Imagine a field full of tall, colorful flowers. Bright roses and tall green sunflower stalks crowd the large patch of dirt. This is her garden that her family maintains every day, and where her and her friends and cousins would play hide and seek. She didn’t grow up here, instead she grew up on land completely different from ours, Uganda.
Freshman Charlote Namakula moved to America when she was just ten years old, coming to stay with her father who had already moved here and found a job. He felt it was incomplete without the rest of his family, so Charlote and her family made their way to Chicago.
“There were trees everywhere in Uganda! There was no pavement like there is here, and if there was any, it was all broken, cracked, and useless,” Namakula said.
Trees were used for climbing and bearing fruit. Namakula laughed as she remembered how her mother used to steal fruit from the trees, which is a trait that Namakula also picked up.
“The fruit was so good! And we would climb the trees and try and get to the top. It was so fun!” Namakula said.
Schooling is also very different in Uganda compared to the US. And unfortunately, Namakula missed out on an eighth grade experience she had been looking forward to all her life, along with her classmates.

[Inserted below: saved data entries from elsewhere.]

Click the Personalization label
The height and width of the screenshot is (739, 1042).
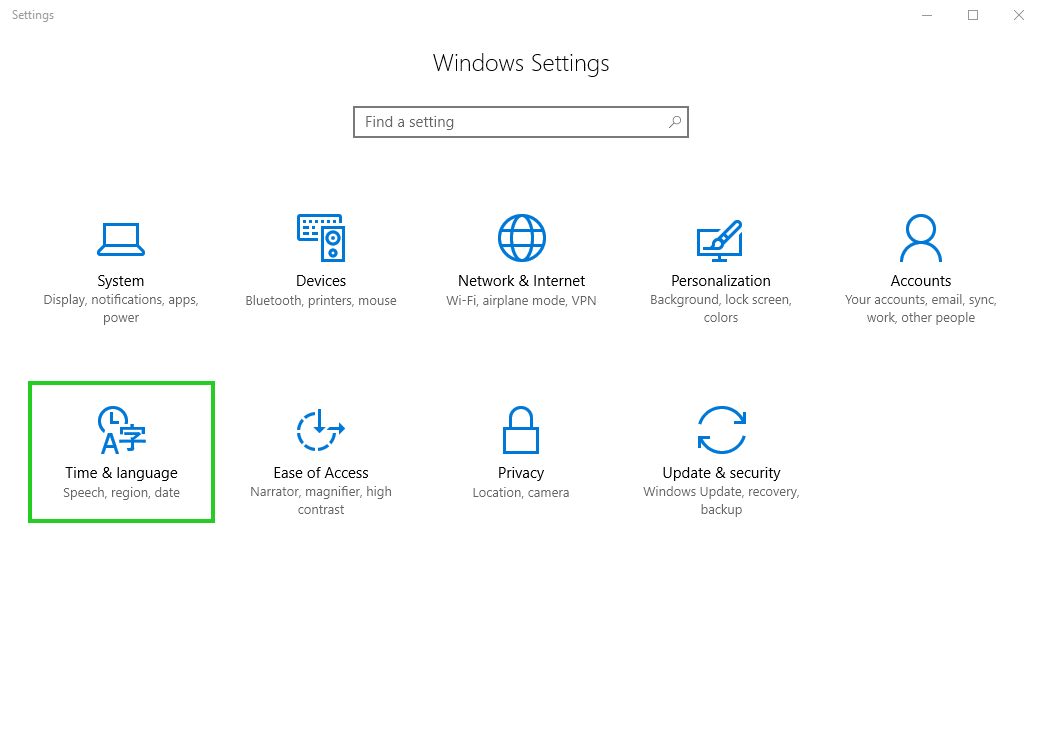click(720, 280)
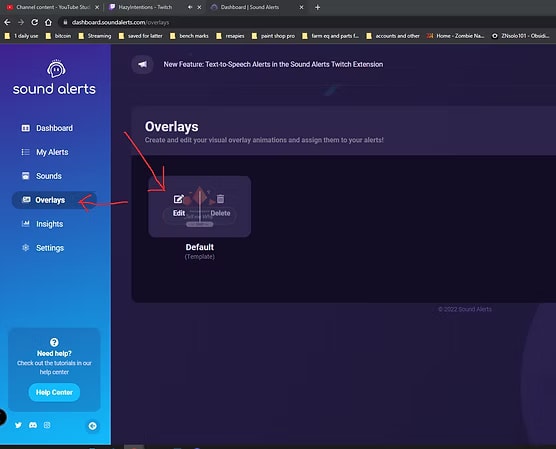Open the Twitter icon in sidebar footer

18,425
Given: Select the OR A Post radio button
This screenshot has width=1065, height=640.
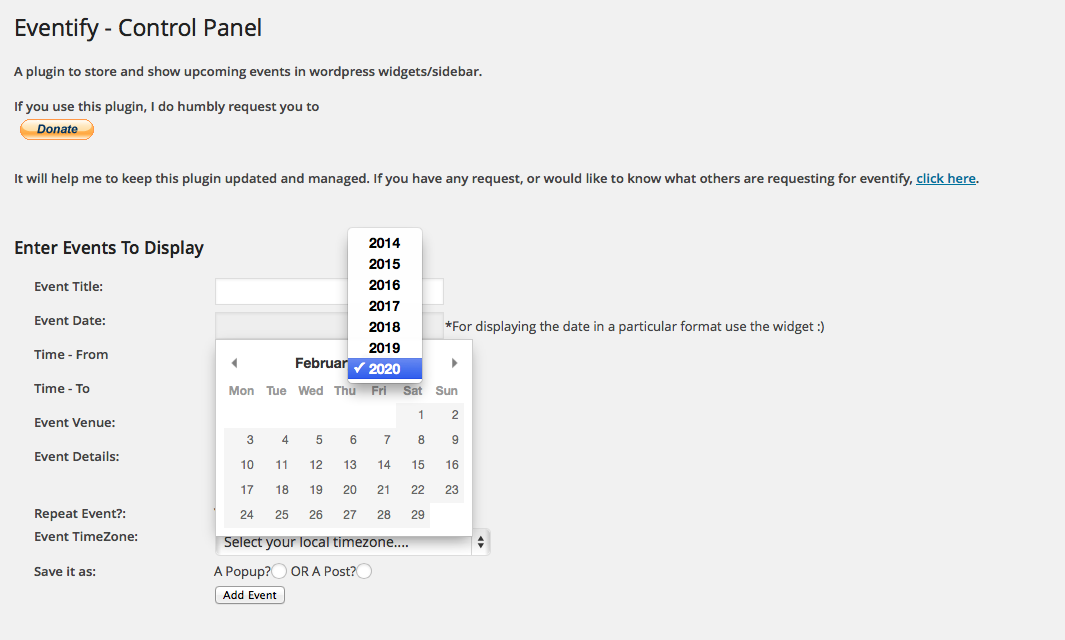Looking at the screenshot, I should (365, 571).
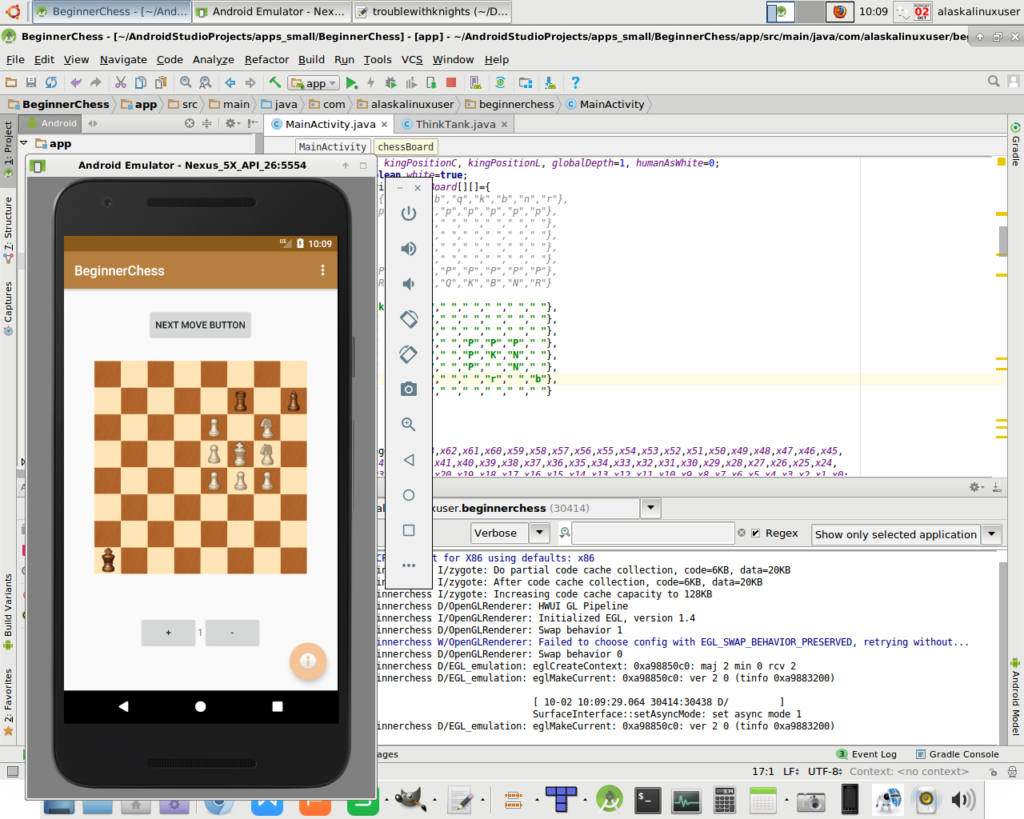Open the Refactor menu
This screenshot has height=819, width=1024.
coord(267,60)
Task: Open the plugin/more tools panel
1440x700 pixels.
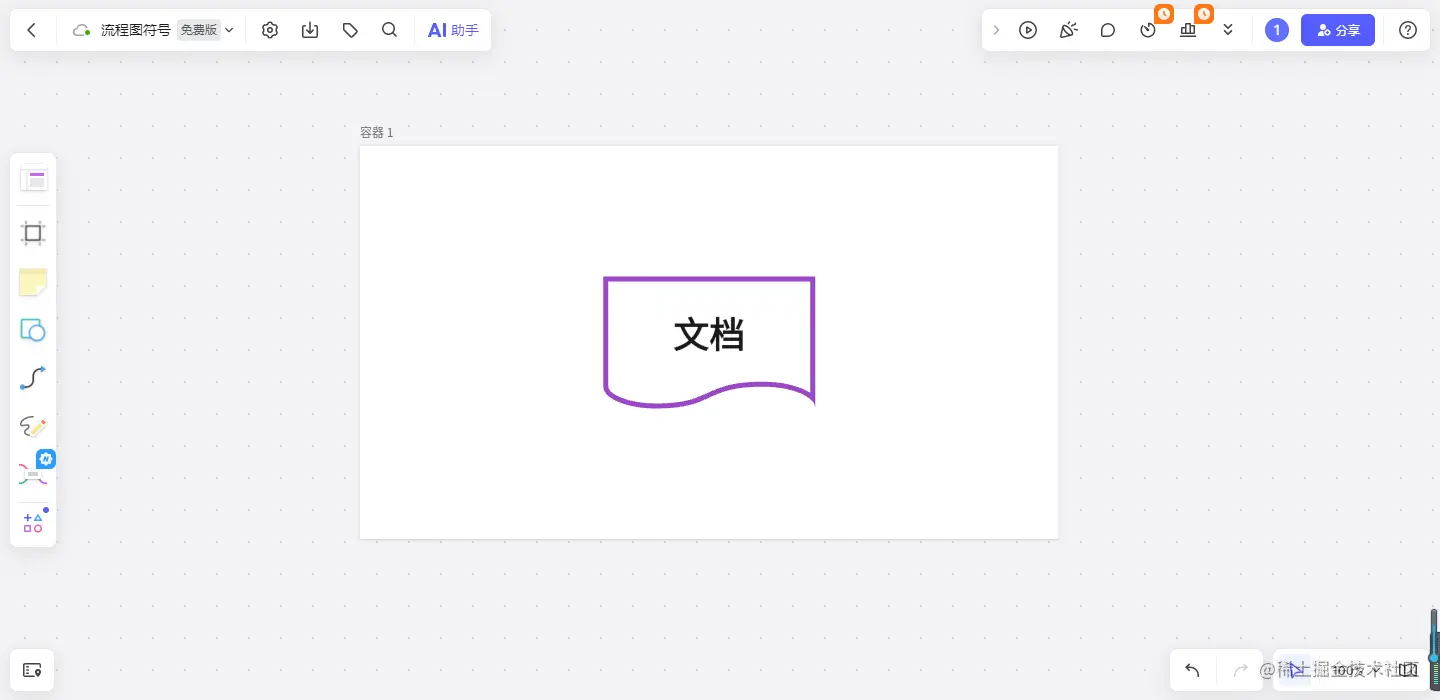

“My mom hired a friend to drive me and my siblings to school each day on a motor cycle because the school bus was not so good,” Namakula said. “We were put into four different colored groups by the teachers that distinguished our P.E. groups, but they ultimately became our ‘cliques.’ Red was for the athletic people, blue was for the ‘nerds,’ green (the one I was in) was for the nonathletic people, and I’m really not sure what yellow was. On the days we had gym,which was once a week, we had to come to school dressed in our color.”
“Everyone in my school looked forward to the eighth grade because once you entered, you would receive a fountain pen. How cool is that? Our very own fountain pens! I never was able to get mine because I left before, so I was very disappointed,” Namakula said.
Lucky for her, she didn’t have to wait long for her dream to come true.
“When I was in school, the nuns taught me to write in cursive using a fountain pen, which completely messed up my penmanship so that I can only write legibly using a fountain pen,” English teacher Michael Conroy said. “I had a bunch of fountain pens on my desk, and one day Charlote forgot a writing utensil and asked to borrow one.”
“I was so excited when he gave me a whole bunch of his fountain pens! I could not believe that I had finally got my fountain pens and how extremely nice Mr. Conroy was to give me them!” Namakula said.
“When I got a new shipment of pens, I decided to give Charlote some of my old ones. You would have thought I gave her the Crown Jewels. It’s charming that in an age of technology, she was so enamored of an old school writing implement,” Conroy said.
“I really love my pens and still cannot believe how nice Mr. Conroy was to give me his pens,” Namakula said.
Seema Chandarana • Mar 31, 2014 at 9:39 AM
Simple pleasures. Thank you, Mr. Conroy, for being the miracle-maker you were meant to be!
Michael Conroy • Mar 24, 2014 at 12:30 PM
Great article, Anna. However, while some might suggest that using a fountain pen is an impediment to writing, I believe I said writing “implement.”